Kenji Ball is a member of the Japan Moonbears, who will be playing both a mixed League Tag game against Sri Lanka (1.30pm kick-off) and a regulation tackle game against Thailand (3pm) on Saturday 25 February at Cabramatta’s New Era Stadium.

“I grew up in western Sydney and Rugby League was everything,” Ball told

“I didn’t know too much about Asian football or Japanese rugby.

“Part of this for me is to help make Rugby League more available, more visible to guys of Asian heritage.

“Yes, it’s early days and still small numbers but I’m sure our participation will grow through games like this weekend.”

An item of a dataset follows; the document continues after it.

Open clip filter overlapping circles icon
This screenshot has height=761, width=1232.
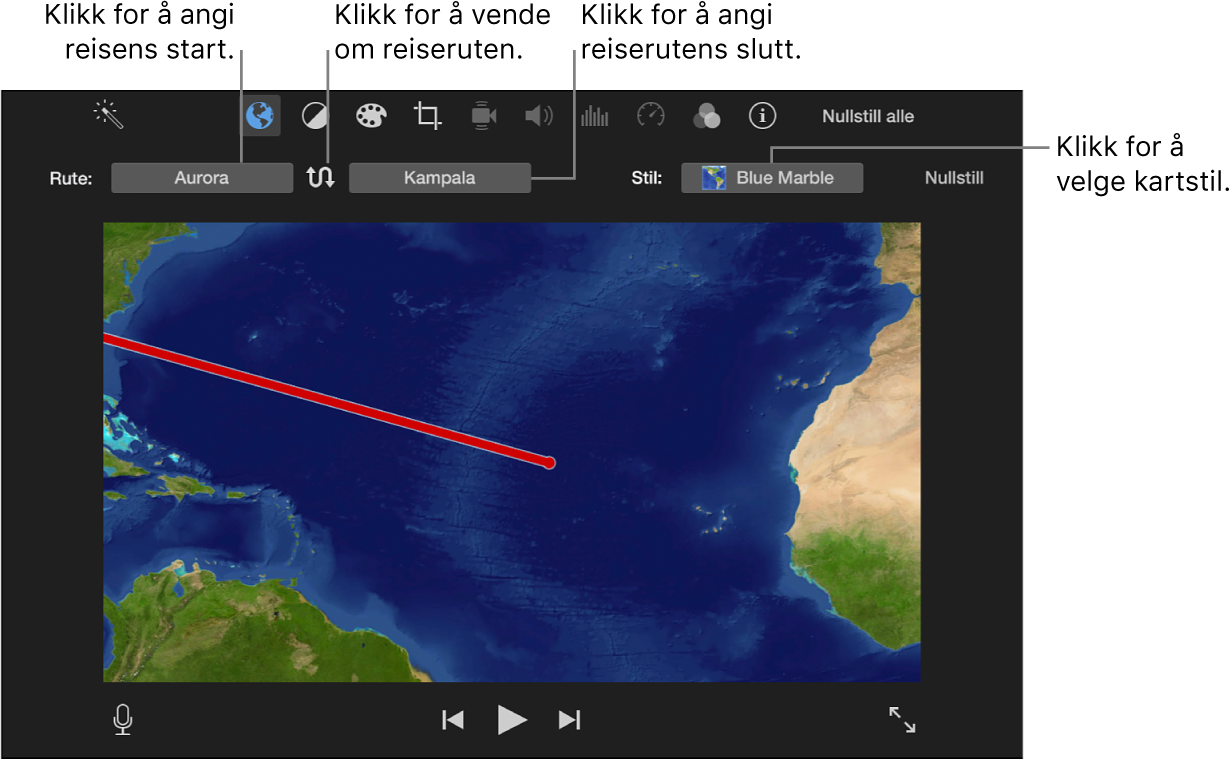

Thailand centre James Cairns knows many people think of Muay Thai (boxing), martial arts and soccer as better-suited for smaller-framed people from his country.

“A lot of our players have a parent born in Thailand,” Cairns said.

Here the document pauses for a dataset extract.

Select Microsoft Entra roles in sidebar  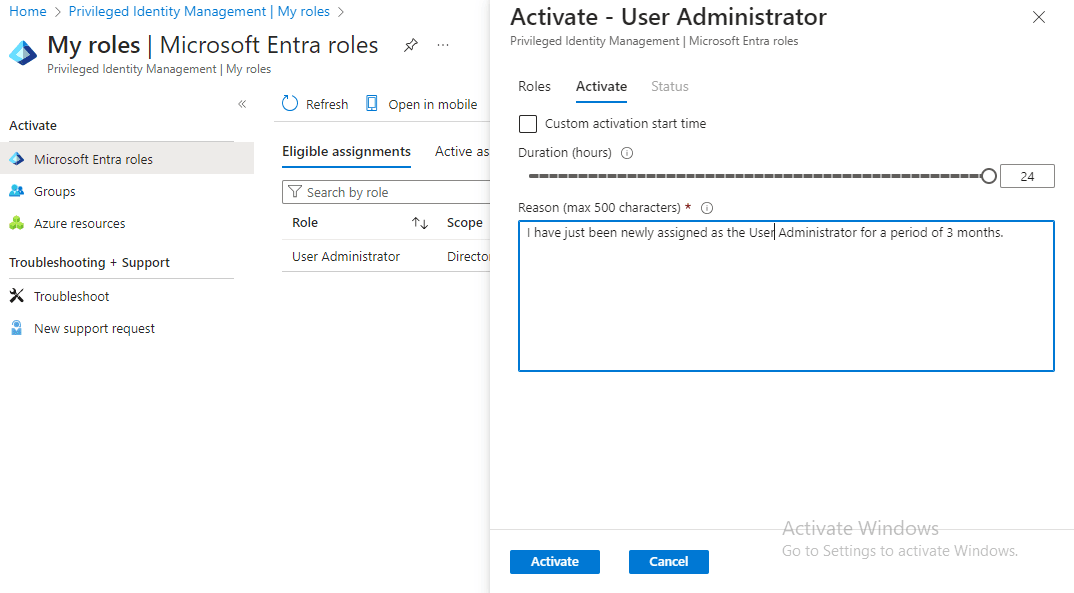[93, 159]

“My dad is Aussie and my mum is Thai and I’m 196cm and 95 kilos.

“We’ve got a few big boppers in our team and with our smaller guys they’ve got the heart and skill anyway.

“It’s a very skilful game and I don’t think many people realise that. We’re all playing for our teammates, our culture, our mums or dads, so all that draws us closer as a team.”

NSWRL started Heritage Rugby League in 2009. It’s a series of one-off games, weekend competitions for ethnic communities to celebrate both their culture and love of the game.

“Rugby League is a sport for all communities, cultures and groups,” Heritage Rugby League president Javed Hamidi said.

“We have many people growing up in Australia whose heritage might be elsewhere, but they want to be a part of a sport like Rugby League because it’s fast-paced and skilful.

“More and more communities, who aren’t traditionally linked to the game, now want to be a part of it.”

There are currently 25 countries affiliated with Heritage Rugby League with another half-dozen awaiting full affiliation.

Cambodia and Vietnam were part of NSWRL’s Harmony Nines multicultural weekend in October last year along with others from Asia, Europe, North and South America.

“One of the beauties of Heritage Rugby League is that many of these communities have a relationship with people in their mother country and then go back there to introduce or further grow the game,” Hamidi said.

Ball said the Japan Samurais - the national team newly-sanctioned by the IRL (International Rugby League) - played a friendly against El Salvador last October. Eleven members of the Australian-based Moonbears played in that game.

“Rugby League is still pretty small in Japan – rugby is massive now – but we’re trying to get more people involved and on board,” Ball said.

Cairns added: “The space is pretty tightknit between the Asian teams. We have great dialogue with the Philippines, Vietnamese teams etc., because we’re all working together trying to get others playing.”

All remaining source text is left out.